▸ **PROBLEM SET**:
A: In the cleancache email, which file was the sysfs code modeled after?
B: Condense the paragraph of the cleancache email that begins "Note that CONFIG_CLEANCACHE defaults to on" into a short bulleted list.
C: According to the cleancache email, why should leaving CONFIG_CLEANCACHE on have only a negligible effect on performance?

From mboxrd@z Thu Jan  1 00:00:00 1970
From: Andrew Morton <akpm@linux-foundation.org>
Subject: Re: [PATCH V2 2/7] Cleancache (was Transcendent Memory): core files
Date: Wed, 2 Jun 2010 12:29:00 -0700
Message-ID: <20100602122900.6c893a6a.akpm@linux-foundation.org>
References: <20100528173550.GA12219@ca-server1.us.oracle.com>
Mime-Version: 1.0
Content-Type: text/plain; charset=US-ASCII
Cc: chris.mason@oracle.com, viro@zeniv.linux.org.uk, adilger@sun.com,
        tytso@mit.edu, mfasheh@suse.com, joel.becker@oracle.com,
        matthew@wil.cx, linux-btrfs@vger.kernel.org,
        linux-kernel@vger.kernel.org, linux-fsdevel@vger.kernel.org,
        linux-ext4@vger.kernel.org, ocfs2-devel@oss.oracle.com,
        linux-mm@kvack.org, ngupta@vflare.org, jeremy@goop.org,
        JBeulich@novell.com, kurt.hackel@oracle.com, npiggin@suse.de,
        dave.mccracken@oracle.com, riel@redhat.com, avi@redhat.com,
        konrad.wilk@oracle.com
To: Dan Magenheimer <dan.magenheimer@oracle.com>
Return-path: <owner-linux-mm@kvack.org>
In-Reply-To: <20100528173550.GA12219@ca-server1.us.oracle.com>
List-ID: <linux-btrfs.vger.kernel.org>

On Fri, 28 May 2010 10:35:50 -0700
Dan Magenheimer <dan.magenheimer@oracle.com> wrote:

> [PATCH V2 2/7] Cleancache (was Transcendent Memory): core files
> 
> Cleancache core files.
> 
> Credits: Cleancache_ops design derived from Jeremy Fitzhardinge
> design for tmem; sysfs code modelled after mm/ksm.c
> 
> Note that CONFIG_CLEANCACHE defaults to on; all hooks devolve
> to a compare-pointer-to-NULL so performance impact should
> be negligible, but can be reduced to zero impact if config'ed off.

Screenshot and document pointing data
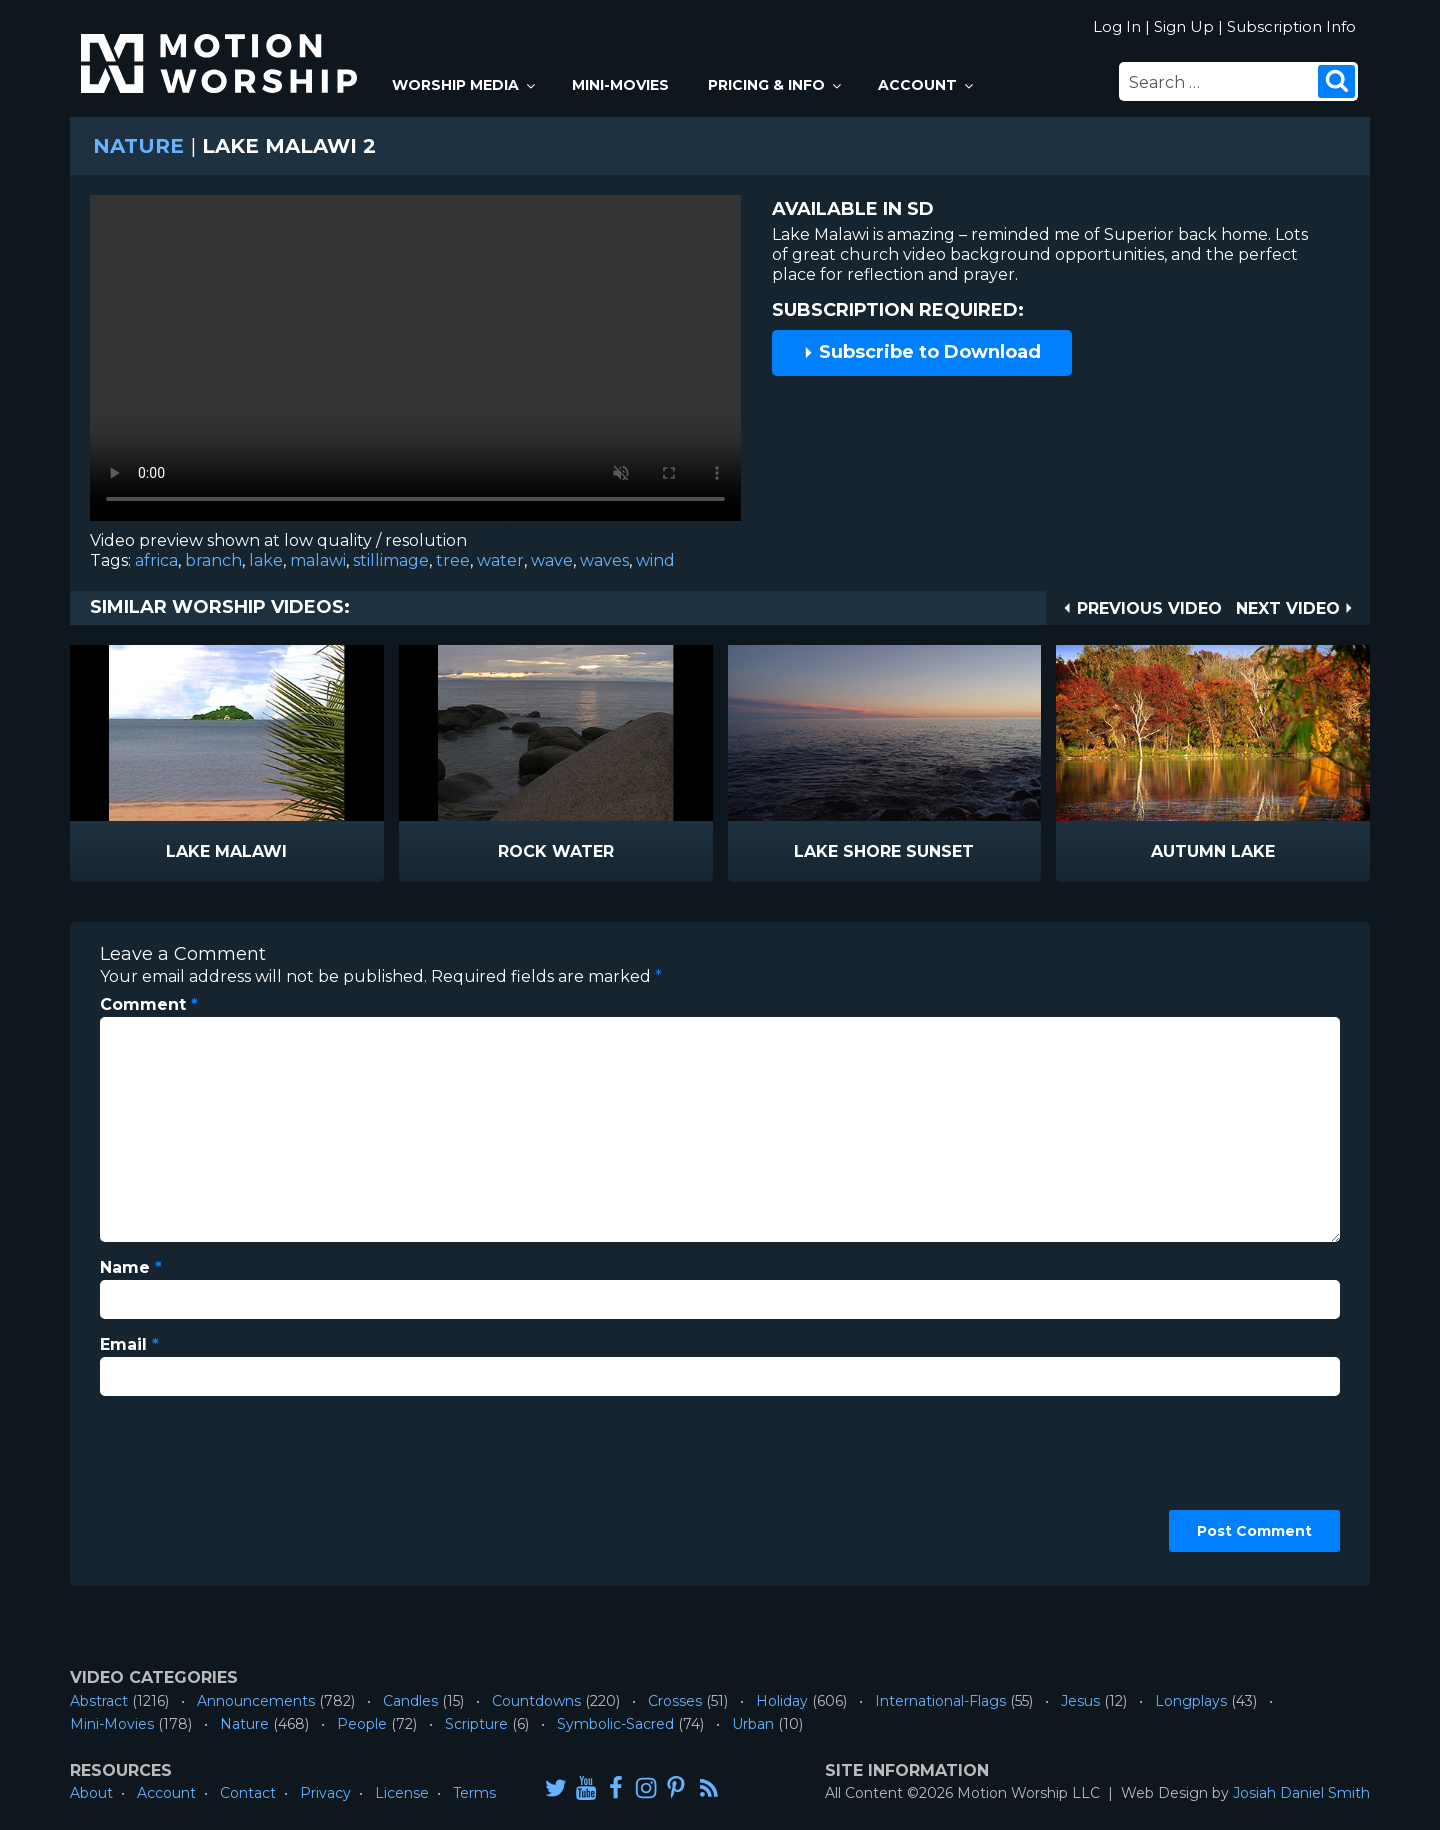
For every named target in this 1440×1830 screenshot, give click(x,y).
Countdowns (536, 1701)
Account (927, 85)
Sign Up (1184, 26)
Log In (1117, 26)
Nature (138, 146)
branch (213, 560)
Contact (248, 1793)
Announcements (256, 1701)
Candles (410, 1701)
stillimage (391, 560)
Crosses (675, 1701)
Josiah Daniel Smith (1301, 1793)
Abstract (99, 1701)
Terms (474, 1793)
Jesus (1080, 1701)
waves (604, 560)
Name (131, 1267)
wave (552, 560)
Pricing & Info (776, 85)
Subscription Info (1291, 26)
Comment (149, 1004)
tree (453, 560)
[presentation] (182, 1484)
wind (655, 560)
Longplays (1191, 1701)
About (91, 1793)
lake (266, 560)
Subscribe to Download (922, 352)
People (362, 1724)
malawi (318, 560)
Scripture (476, 1724)
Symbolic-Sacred (615, 1724)
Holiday (782, 1701)
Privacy (325, 1793)
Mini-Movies (620, 85)
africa (156, 560)
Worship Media (465, 85)
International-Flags (940, 1701)
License (402, 1793)
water (500, 560)
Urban (753, 1724)
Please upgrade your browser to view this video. (415, 363)
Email (129, 1344)
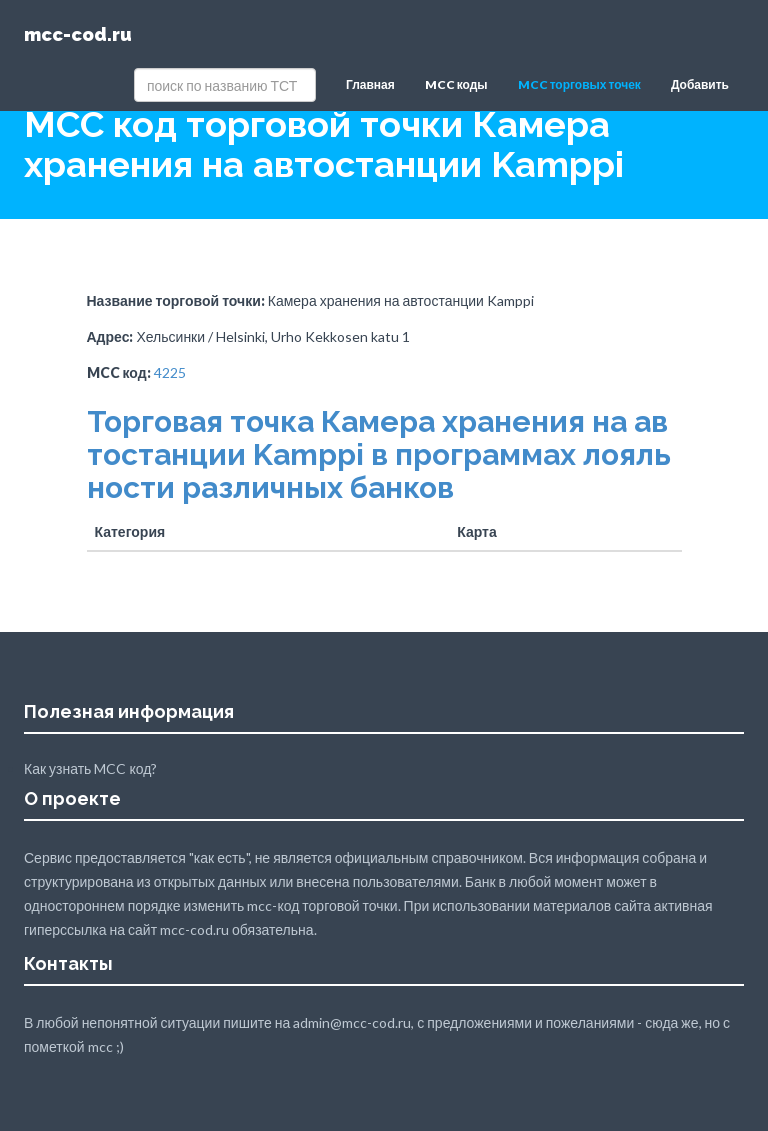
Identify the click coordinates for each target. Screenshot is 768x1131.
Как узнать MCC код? (90, 768)
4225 (170, 372)
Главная (370, 84)
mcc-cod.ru (78, 34)
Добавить (700, 84)
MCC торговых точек (579, 84)
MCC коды (456, 84)
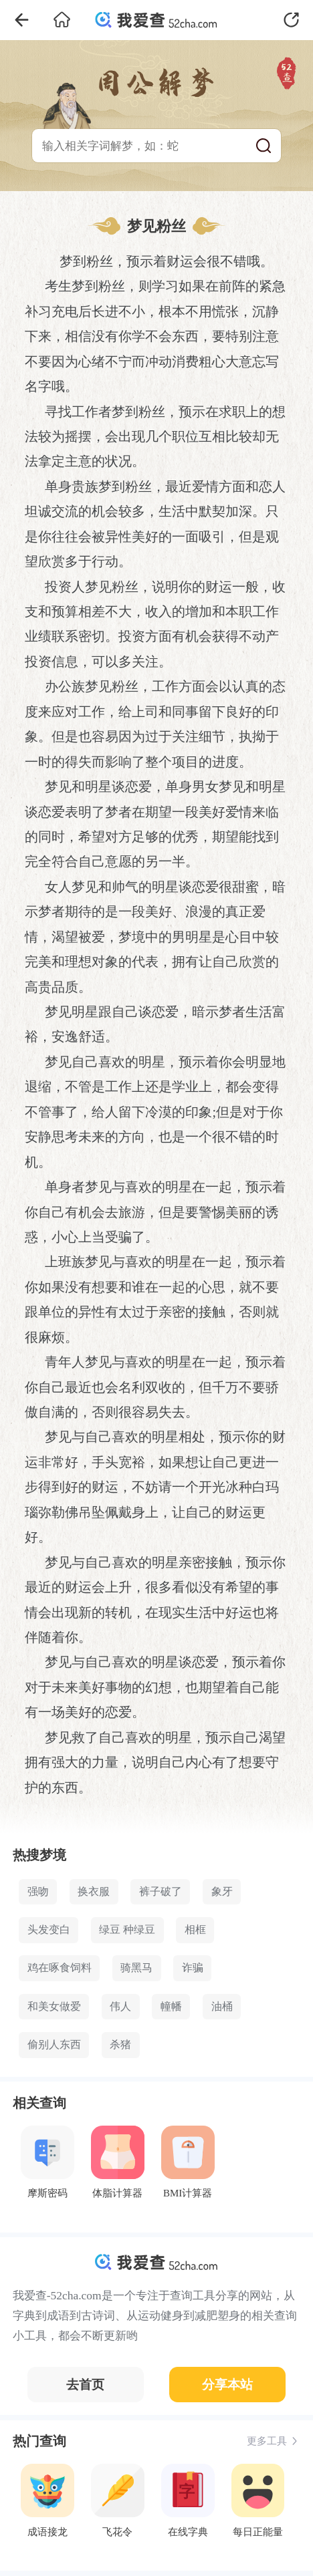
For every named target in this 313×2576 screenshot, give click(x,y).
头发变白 (48, 1930)
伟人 (120, 2007)
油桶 (222, 2007)
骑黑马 (136, 1968)
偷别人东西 (54, 2045)
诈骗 (192, 1968)
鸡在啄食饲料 (59, 1968)
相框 (195, 1930)
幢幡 (171, 2007)
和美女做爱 (54, 2007)
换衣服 (94, 1892)
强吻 (38, 1892)
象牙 (222, 1892)
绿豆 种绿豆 (127, 1930)
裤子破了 (160, 1892)
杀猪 (120, 2045)
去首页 (85, 2385)
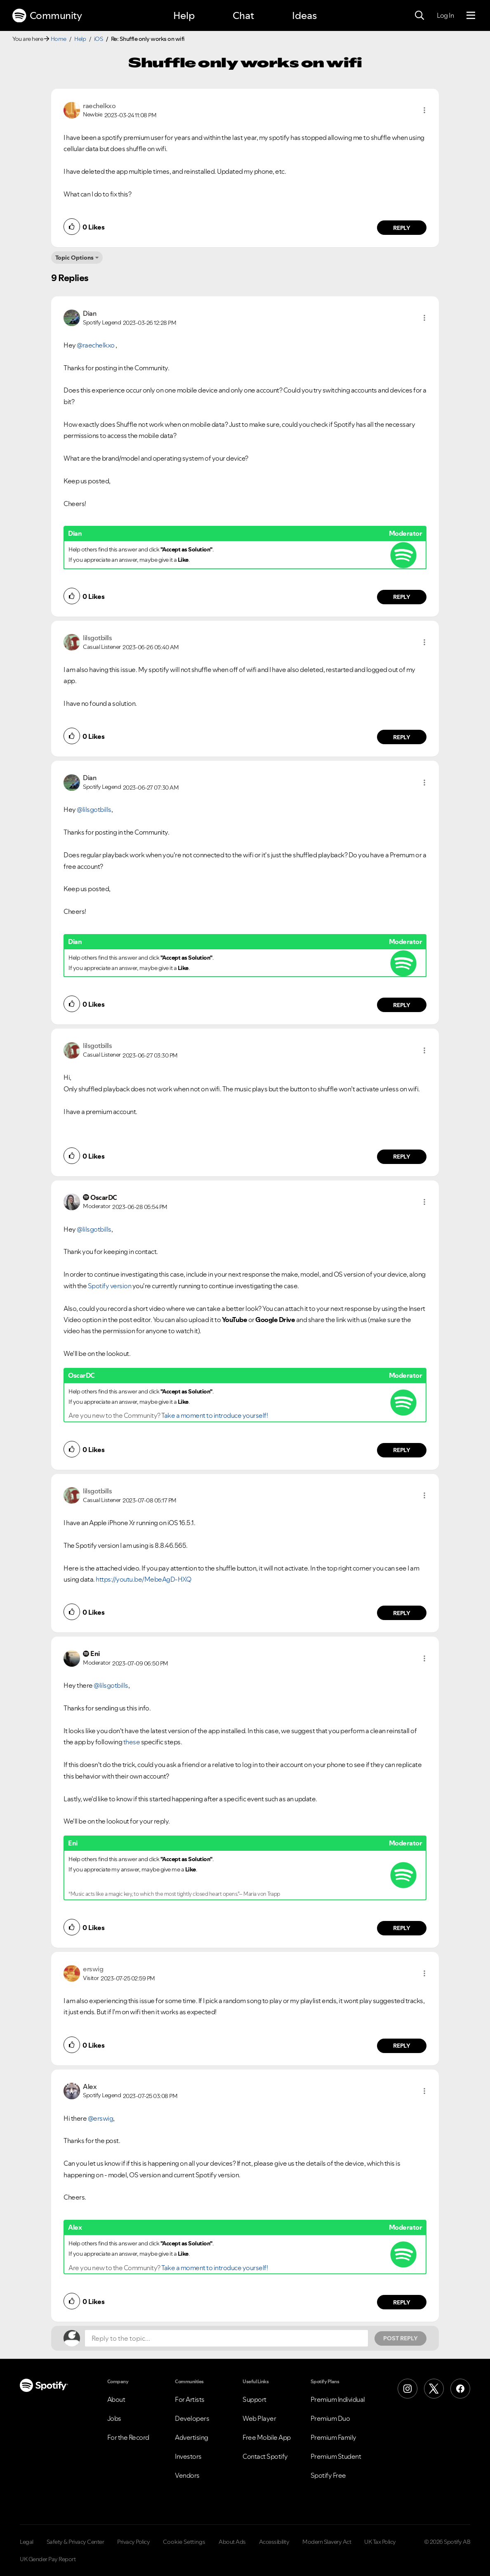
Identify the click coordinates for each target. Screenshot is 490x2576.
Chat (243, 15)
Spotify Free (328, 2475)
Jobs (114, 2418)
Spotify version (109, 1285)
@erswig (100, 2118)
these (131, 1741)
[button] (424, 110)
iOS (98, 39)
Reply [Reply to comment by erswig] (402, 2045)
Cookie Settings (184, 2541)
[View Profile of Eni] (95, 1653)
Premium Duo (330, 2418)
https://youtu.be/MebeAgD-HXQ (143, 1579)
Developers (192, 2418)
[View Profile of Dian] (89, 313)
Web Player (259, 2418)
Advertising (191, 2437)
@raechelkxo (96, 345)
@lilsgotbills (94, 809)
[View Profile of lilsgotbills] (97, 637)
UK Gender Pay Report (47, 2559)
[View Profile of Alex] (90, 2086)
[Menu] (471, 15)
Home (58, 39)
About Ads (232, 2541)
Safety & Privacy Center (75, 2541)
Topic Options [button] (74, 257)
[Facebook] (460, 2389)
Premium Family (333, 2437)
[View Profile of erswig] (93, 1968)
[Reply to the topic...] (226, 2338)
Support (254, 2399)
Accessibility (274, 2541)
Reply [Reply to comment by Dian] (402, 597)
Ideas (304, 15)
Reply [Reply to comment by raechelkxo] (402, 228)
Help (184, 15)
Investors (188, 2456)
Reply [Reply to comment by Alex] (402, 2302)
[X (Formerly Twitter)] (434, 2389)
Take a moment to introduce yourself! (214, 1415)
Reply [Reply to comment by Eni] (402, 1928)
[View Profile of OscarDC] (103, 1197)
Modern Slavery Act (326, 2541)
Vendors (187, 2475)
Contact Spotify (265, 2456)
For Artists (190, 2399)
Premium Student (336, 2456)
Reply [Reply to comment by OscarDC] (402, 1450)
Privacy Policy (133, 2541)
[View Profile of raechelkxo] (99, 105)
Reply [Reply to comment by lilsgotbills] (402, 737)
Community (47, 16)
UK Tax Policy (380, 2541)
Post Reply (400, 2338)
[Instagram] (407, 2389)
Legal (26, 2541)
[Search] (419, 15)
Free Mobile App (267, 2437)
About (116, 2399)
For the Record (128, 2437)
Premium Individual (338, 2399)
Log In (445, 15)
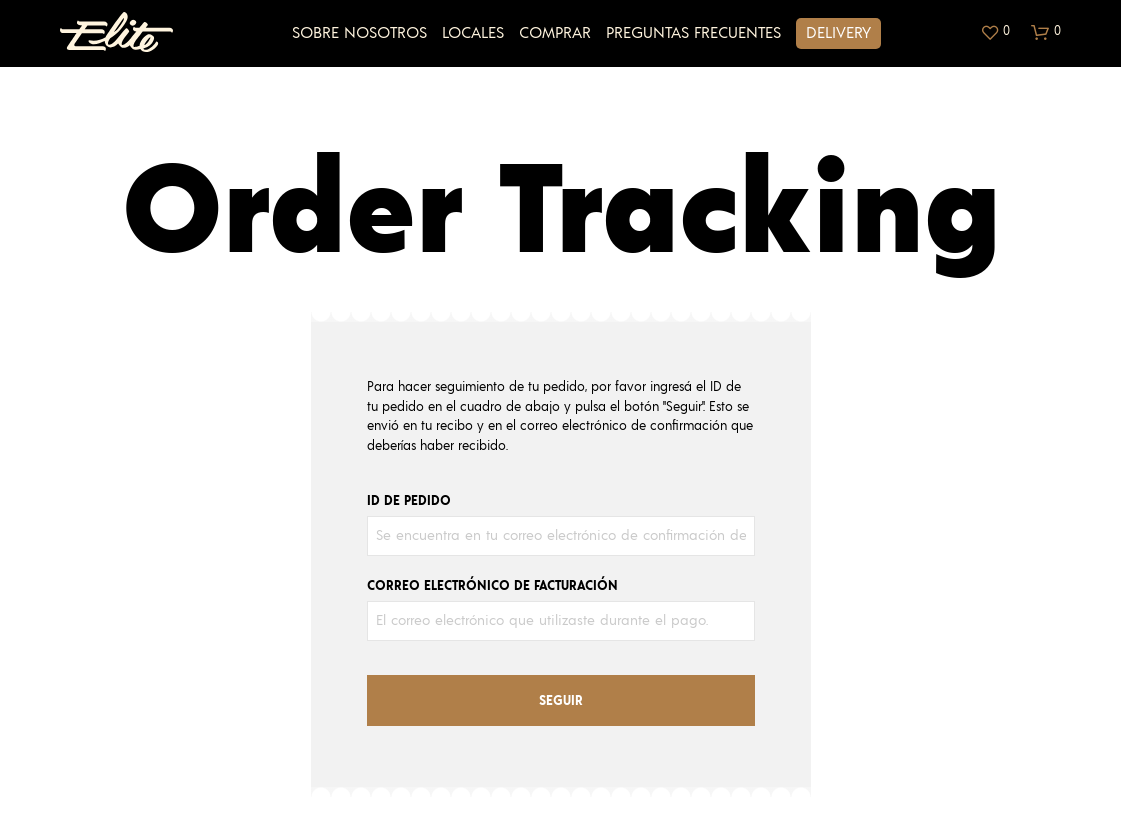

▸ **SET OF ANSWERS**:
A: mm/ksm.c

B:
- CONFIG_CLEANCACHE is on by default.
- All hooks devolve to a compare-pointer-to-NULL, so the performance impact should be negligible.
- Configuring it off reduces the impact to zero.

C: All of the hooks devolve to a compare-pointer-to-NULL, so the performance impact should be negligible. Configuring the option off reduces the impact to zero.